Egypt's Morsi wants India to join Suez Canal corridor project
Egypt Tuesday pushed for India to join its ambitious Suez Canal corridor project as Indian Prime Minister Manmohan Singh and Egyptian President Mohamed Morsi met here for talks to forge closer cooperation in economic and other fields.
Morsi, Egypt's first democratically elected president who came to India after a day-long visit to Pakistan, said he welcomed India's contribution in the Suez Canal corridor project that is aimed to become a bridge connecting Africa with Asia.
Speaking to the media after a meeting with Prime Minister Manmohan Singh, Morsi said the corridor project once ready would make Egypt a hub for India's exports to the West and boost Indian exports to $200 billion.
The 190-km corridor project aims to turn the Suez Canal banks into a global economic zone and earn billions of dollars in revenue for Egypt.
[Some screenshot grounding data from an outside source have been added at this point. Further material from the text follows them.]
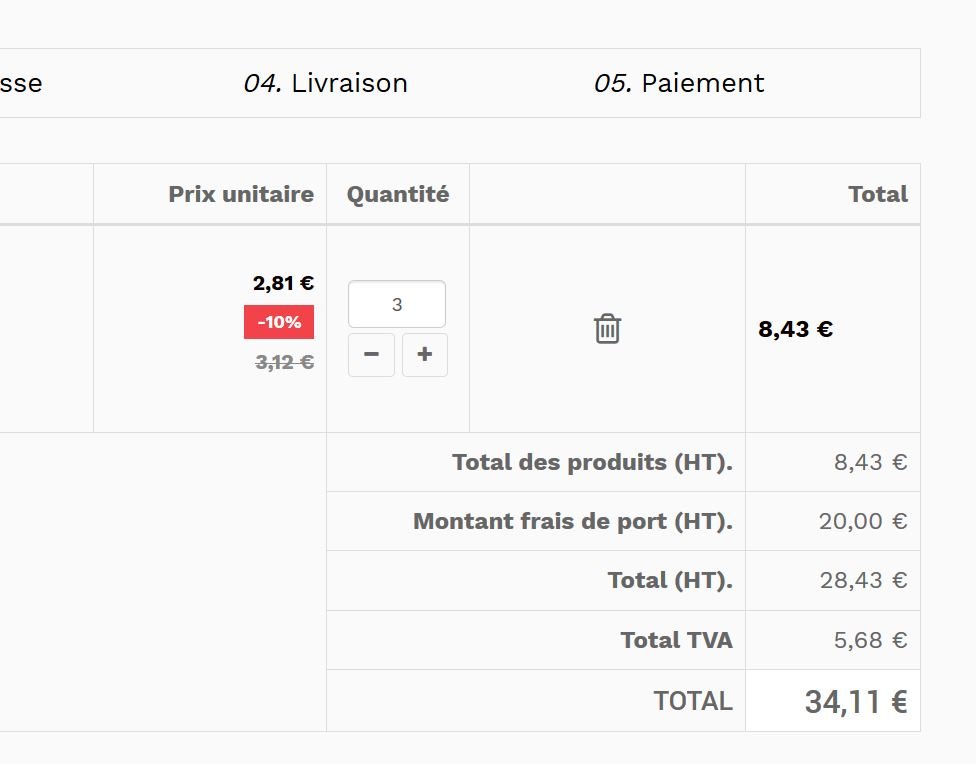
Task: Open the 05. Paiement step
Action: [x=679, y=83]
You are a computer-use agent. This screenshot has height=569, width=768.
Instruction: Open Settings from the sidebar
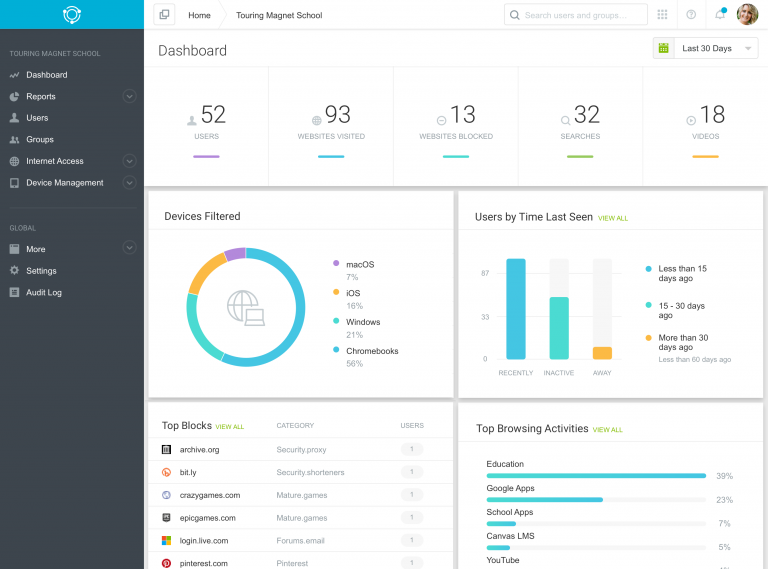click(41, 271)
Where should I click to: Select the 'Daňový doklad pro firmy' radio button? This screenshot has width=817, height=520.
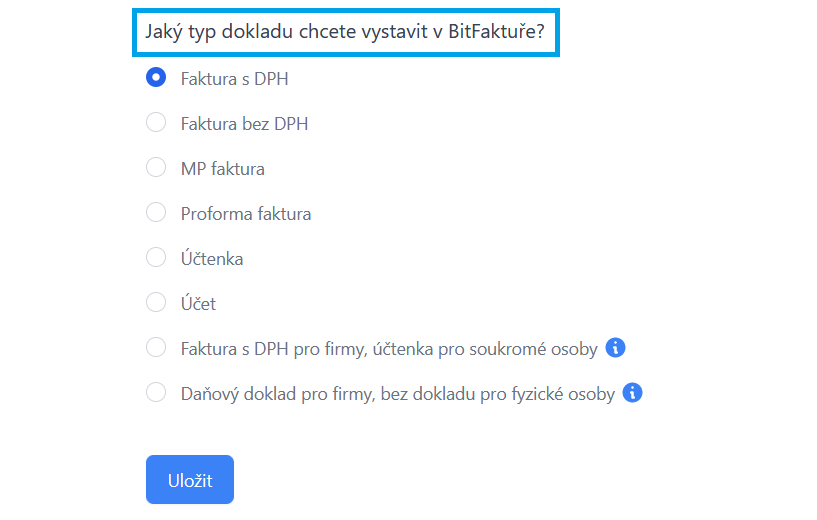point(156,393)
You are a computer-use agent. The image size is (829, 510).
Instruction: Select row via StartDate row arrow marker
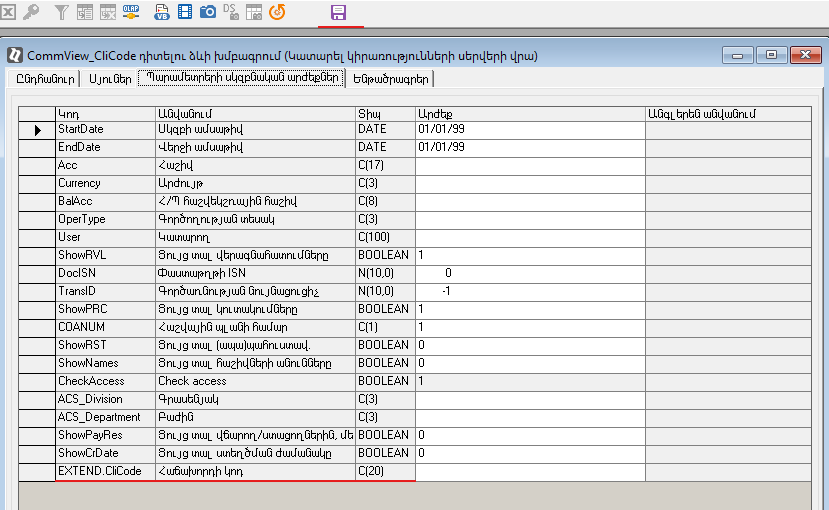tap(38, 130)
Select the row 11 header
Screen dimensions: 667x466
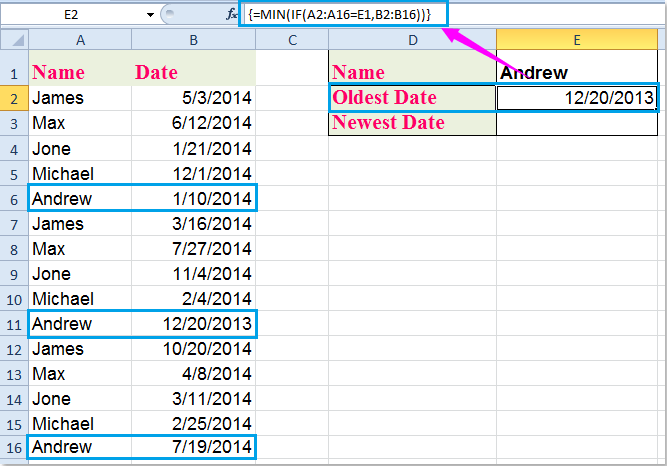tap(13, 324)
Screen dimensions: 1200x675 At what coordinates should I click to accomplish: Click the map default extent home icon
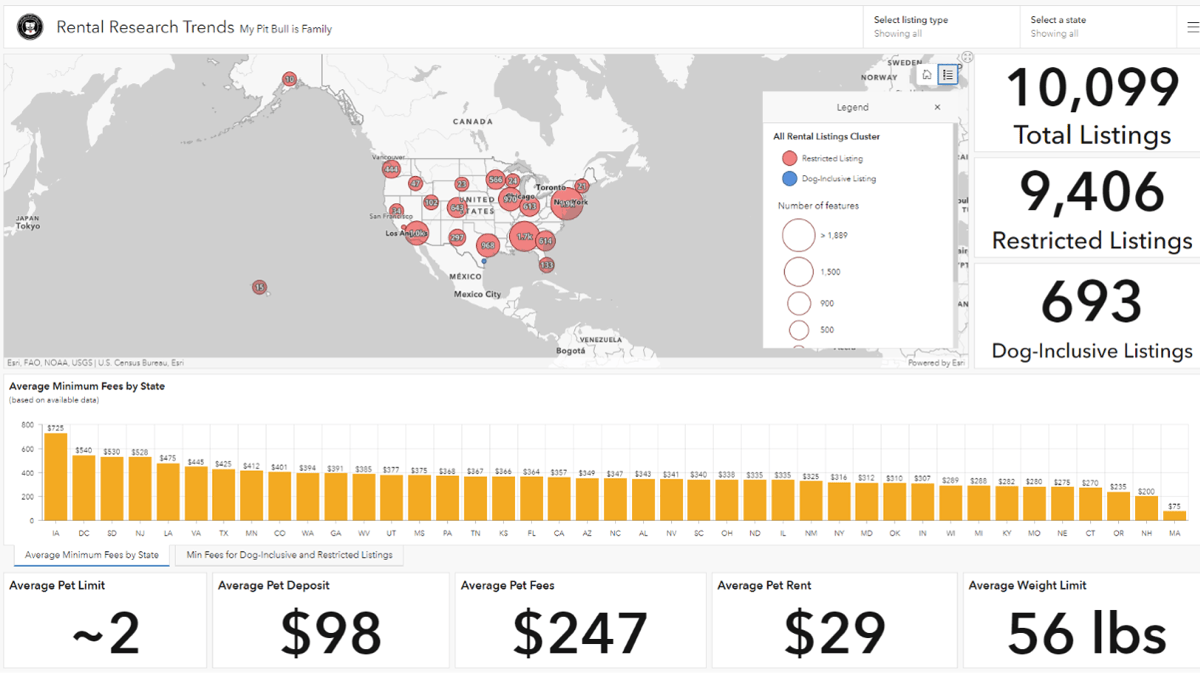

The European Bank for Reconstruction and Development (EBRD) has offered to invest Euro one billion in the project.
Morsi said in his talks with Prime Minister Manmohan Singh both sides had agreed to reinforce bilateral relations in various areas, including political, economic, military, cultural and tourism and "agreed to promote ties till they reach the level of strategic partnership".
India offered to share its experience in the field of IT, renewable energy, services, electronics, small and medium enterprises, manufacturing and fertilizers. Both sides inked seven agreements, including five MoUs, in the field of cyber security, Information Technology.
India is setting up a solar energy project in a village in north Egypt and also setting up a centre of excellence in IT at the well known Al Azhar University.
Morsi, who is facing troubles back home with a court ordering cancellation of the April 22 parliamentary elections, thanked India and its people for support for his country post the 'Arab Spring' revolution two years ago.
He said bilateral trade, despite the political tumult in his country, had grown to $5.5 billion, growing $2.5 billion in the past one year alone.† Morsi, who has brought along a high-level delegations comprising seven minister-level officials and top business heads, said Egypt was keen to attract more Indian investment.
Prime Minister Manmohan Singh said India "deeply appreciates" the fact that Morsi has undertaken a state visit to India despite his pressing domestic commitments. "This is a reflection of his personal commitment to our relationship," he said.
The prime minister conveyed India's full support to Morsi and "offered to share our experience as he ably leads his nation in building strong institutions and frameworks for democracy, social justice and inclusive economic development".
He said Egypt's location "as a bridge between Asia and Africa, astride a major global trade route, together with its skilled human resources, makes it an attractive business destination for India".
Both sides have agreed to foster productive partnerships in socio-economic development programmes, skill development, higher education, agriculture and health care and also agreed to enhance defence exchanges and cooperation.
On Palestine, Manmohan Singh conveyed India's support to the Palestinian cause and expressed deep appreciation for the role played by Egypt in trying to forge unity between the Palestinian groups - Hamas and Fatah -- and work towards a peaceful resolution.
On Syria, both sides condemned the violence and agreed on the urgent need for a peaceful resolution of all issues through dialogue.
Both sides also agreed to intensify efforts on issues that affect developing countries, and increase coordination in various international forums, including the United Nations, G-77 and the Non Aligned Movement.
India and Egypt are founders of the Non-Aligned Movement and the two countries shared a very close relationship till the sixties during the time of Indian prime minister Jawaharlal Nehru and Egyptain President Gamal Abdel Nasser. But the relationship cooled off thereafter and the 30-year rein of previous president Hosni Mubarak were not marked by close ties.
Morsi has been keen to take Egypt's foreign policy away from its pro-West orientation and shift the focus back to Asia and the developing world.